He aquí todo lo que tenía que decirte, mi querido Fedro; no me oirás más, porque mi discurso está terminado.
FEDRO.—Creía que lo que has dicho era sólo la primera parte, y que hablarías en seguida del hombre no enamorado, para probar que se le debe favorecer con preferencia, y para presentar las ventajas que ofrece su amistad.

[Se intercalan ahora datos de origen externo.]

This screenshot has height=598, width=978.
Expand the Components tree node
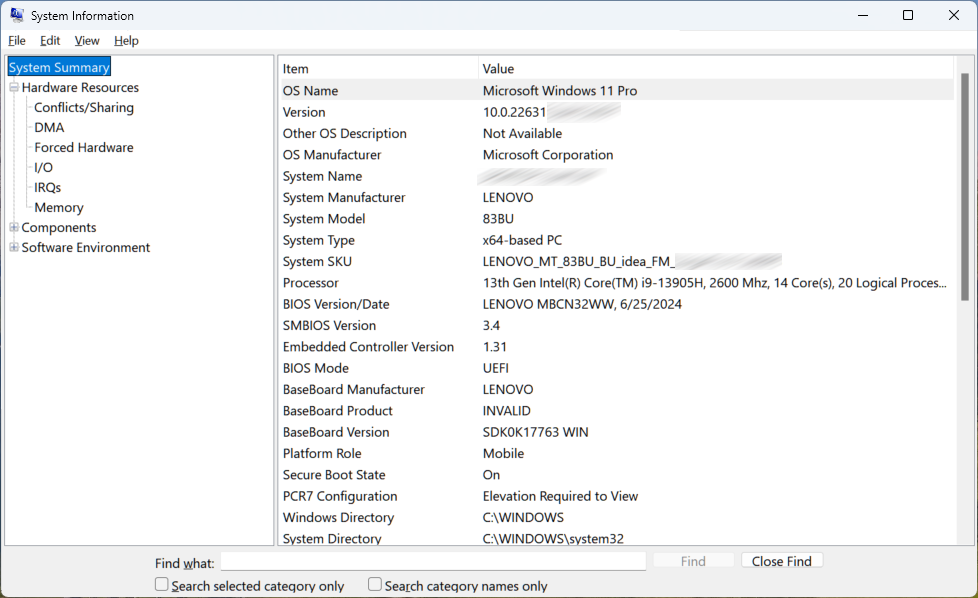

SÓCRATES. ¿No has notado, mi querido amigo, que, sin remontarme al tono del ditirambo, ya mi lenguaje ha sido poético, cuando sólo se trata de criticar? ¿Qué será si yo emprendo el hacer el panegírico del amigo sabio? ¿Quieres, después de haberme expuesto a la influencia de las ninfas, acabar de extraviar mi razón? Digo, pues, resumiendo, que en el trato del hombre sin amor se encuentran tantas ventajas como inconvenientes en el del hombre apasionado. ¿Habrá necesidad de largos discursos? Bastante me he explicado sobre ambos aspirantes. Nuestro hermoso joven hará de mis consejos lo que quiera, y yo repasaré el Iliso, como quien dice, huyendo, antes que venga a tu magín hacer conmigo mayores violencias.

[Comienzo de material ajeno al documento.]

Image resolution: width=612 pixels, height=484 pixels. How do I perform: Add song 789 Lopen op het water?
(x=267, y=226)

FEDRO.—No, Sócrates, aguarda a que el calor pase. ¿No ves que apenas es mediodía, y que es la hora en que el sol parece detenerse en lo más alto del cielo?
Permanezcamos aquí algunos instantes, conversando sobre lo que venimos hablando, y cuando el tiempo refresque nos marcharemos.
SÓCRATES.—Tienes, querido amigo, una maravillosa pasión por los discursos, y en este punto no hallo palabras para alabarte; creo que de todos los hombres de tu generación, no hay uno que haya producido más discursos que tú, sea que los hayas pronunciado tú mismo, sea que hayas obligado a otros a componerlos, quisieran o no quisieran.
Sin embargo, exceptúo a Simmias el Tebano; pero no hay otro que pueda compararse contigo. Y ahora mismo me temo que me vas a arrancar un nuevo discurso.
FEDRO.—No, ahora no eres tan rebelde como fuiste antes; veamos de qué se trata.